WORK INSTRUCTIONS: Only the lines from the one containing "Where should I click to: Go" to the end of the data should be copied, exactly and without pictures.

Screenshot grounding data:
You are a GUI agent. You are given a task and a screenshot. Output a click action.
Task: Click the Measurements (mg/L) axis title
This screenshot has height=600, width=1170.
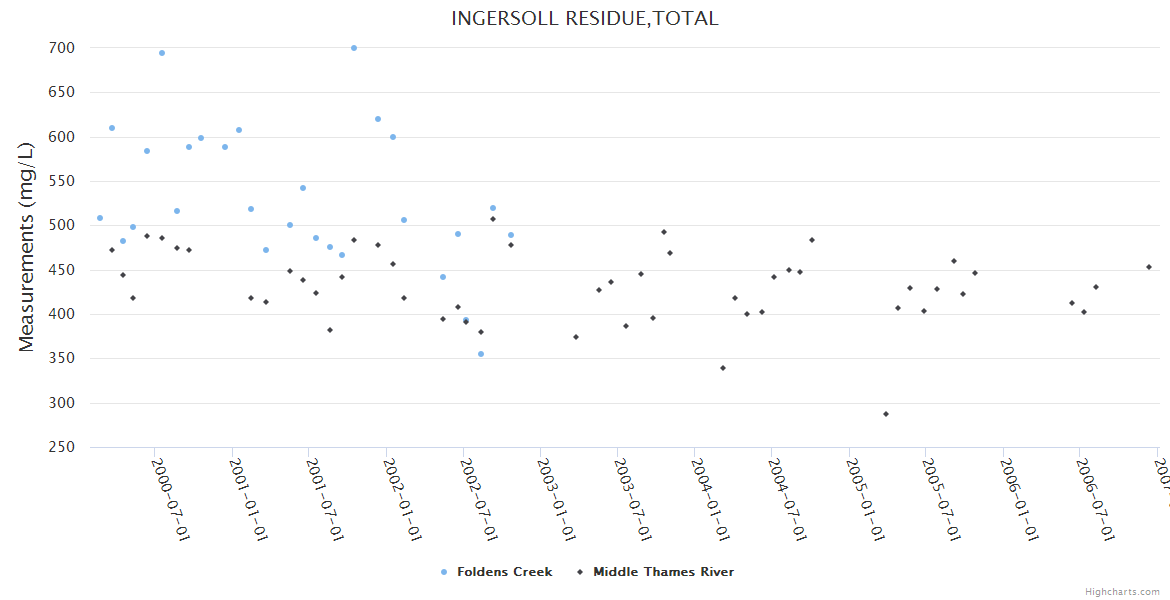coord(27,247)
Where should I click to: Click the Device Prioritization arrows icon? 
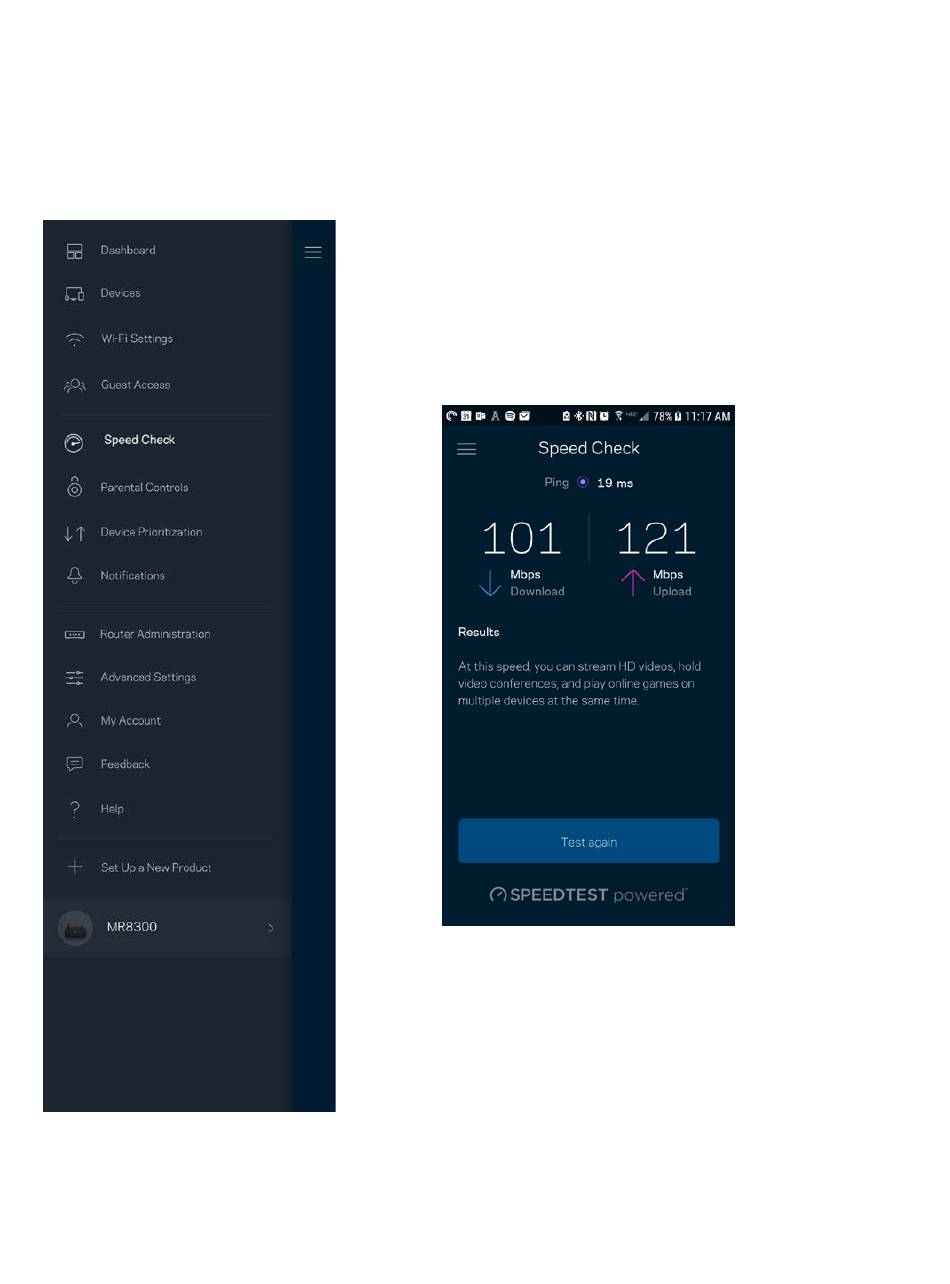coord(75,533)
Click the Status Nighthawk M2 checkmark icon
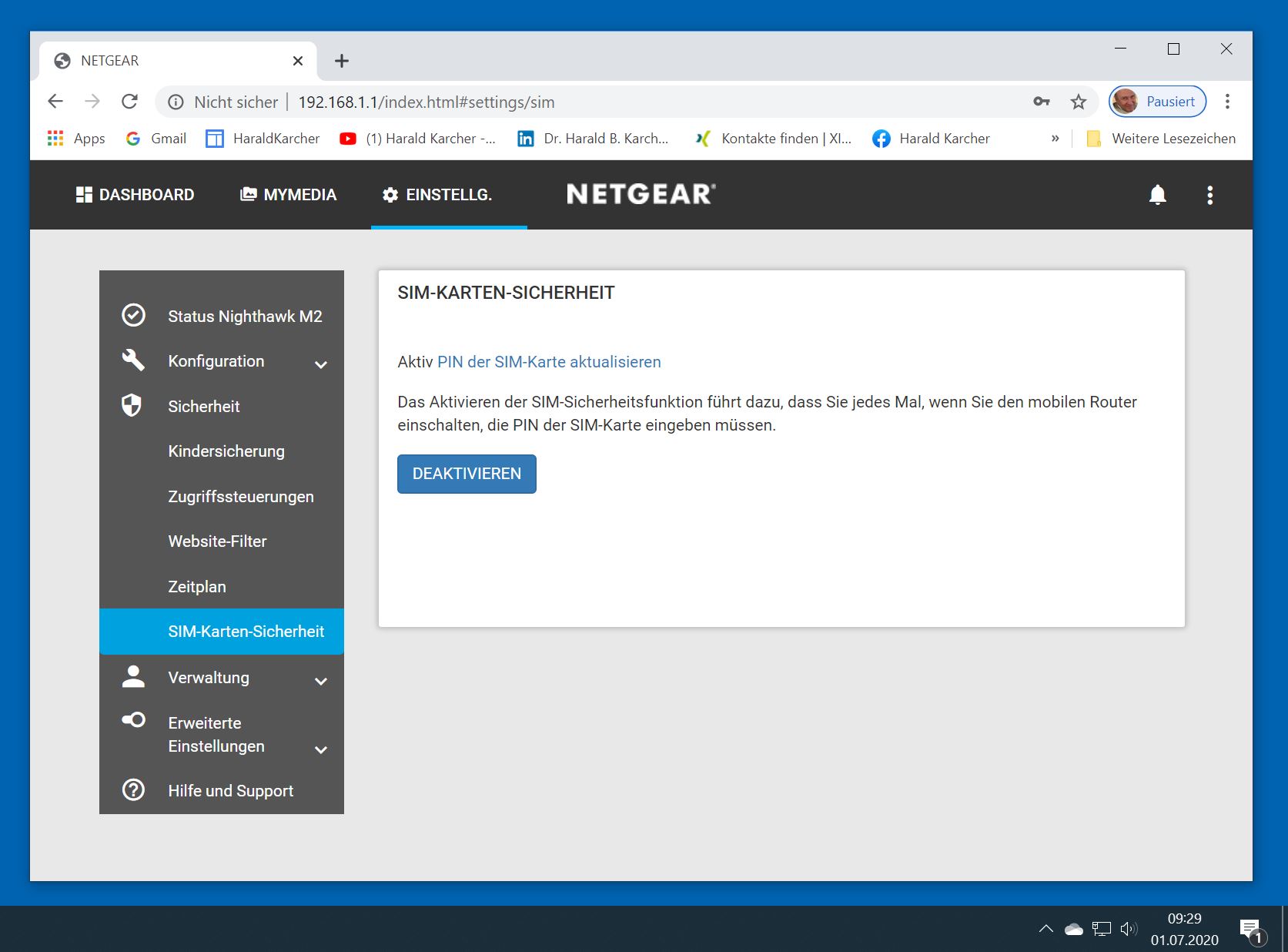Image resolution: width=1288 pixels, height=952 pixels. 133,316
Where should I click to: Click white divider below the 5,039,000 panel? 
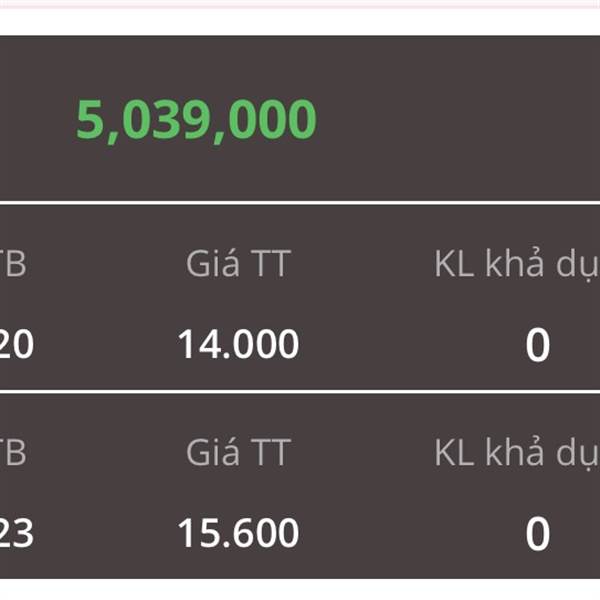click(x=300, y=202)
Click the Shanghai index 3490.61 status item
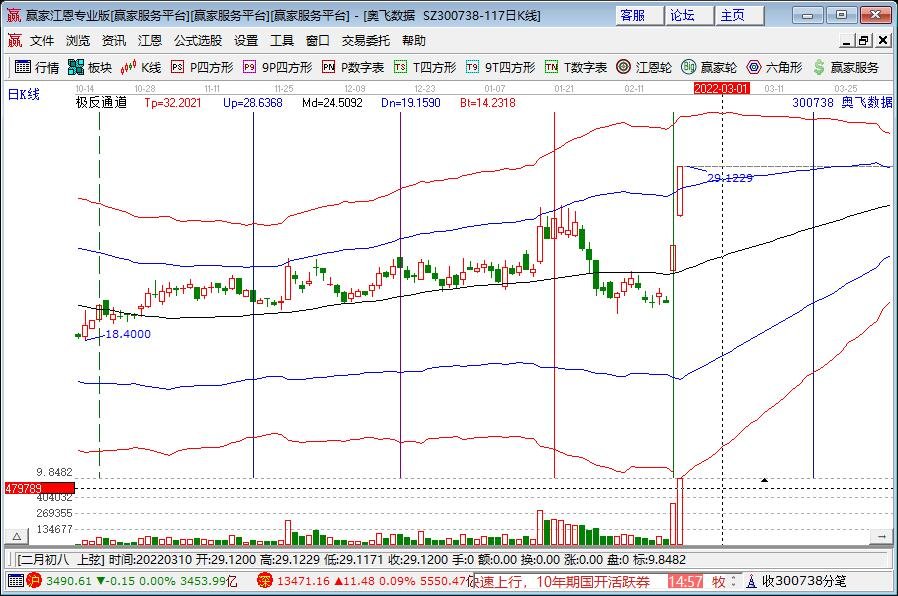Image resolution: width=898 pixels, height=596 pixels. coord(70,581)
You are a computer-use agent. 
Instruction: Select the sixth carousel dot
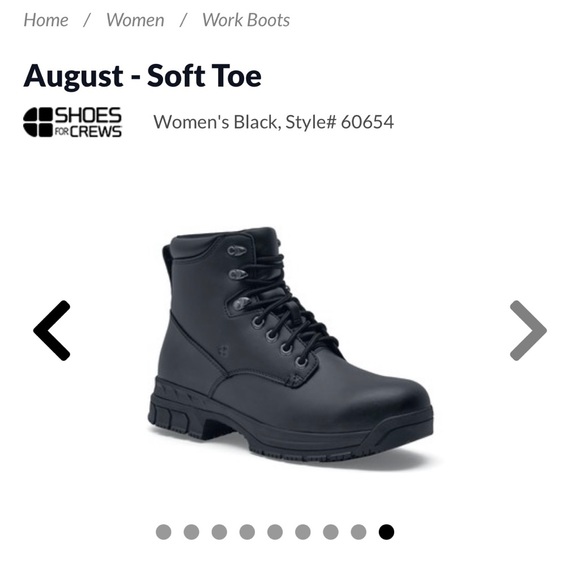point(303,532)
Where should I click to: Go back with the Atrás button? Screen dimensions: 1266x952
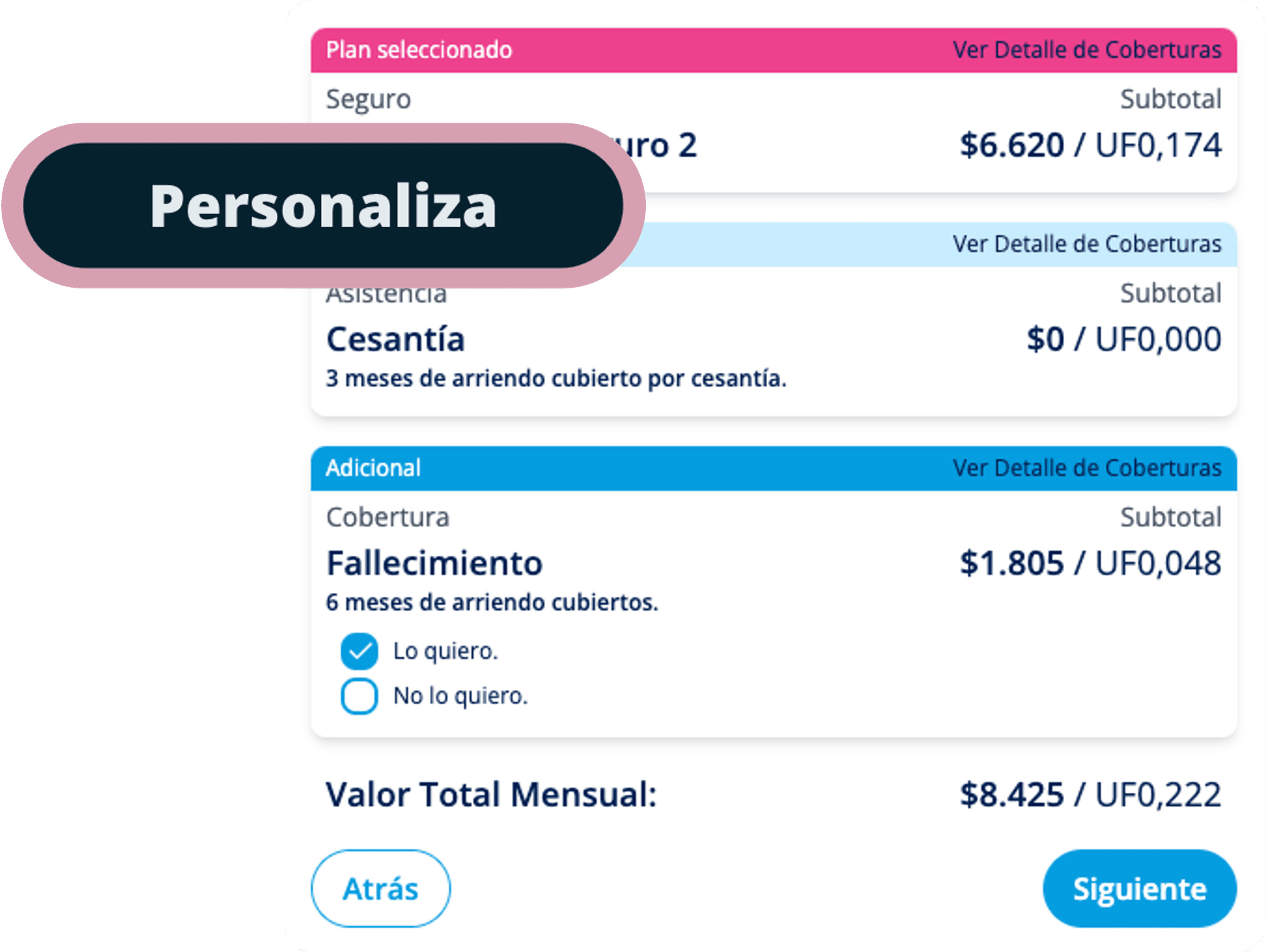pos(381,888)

RESULT:
Where should I click to: Go back with the Atrás button? Screen dimensions: 1266x952
pos(381,888)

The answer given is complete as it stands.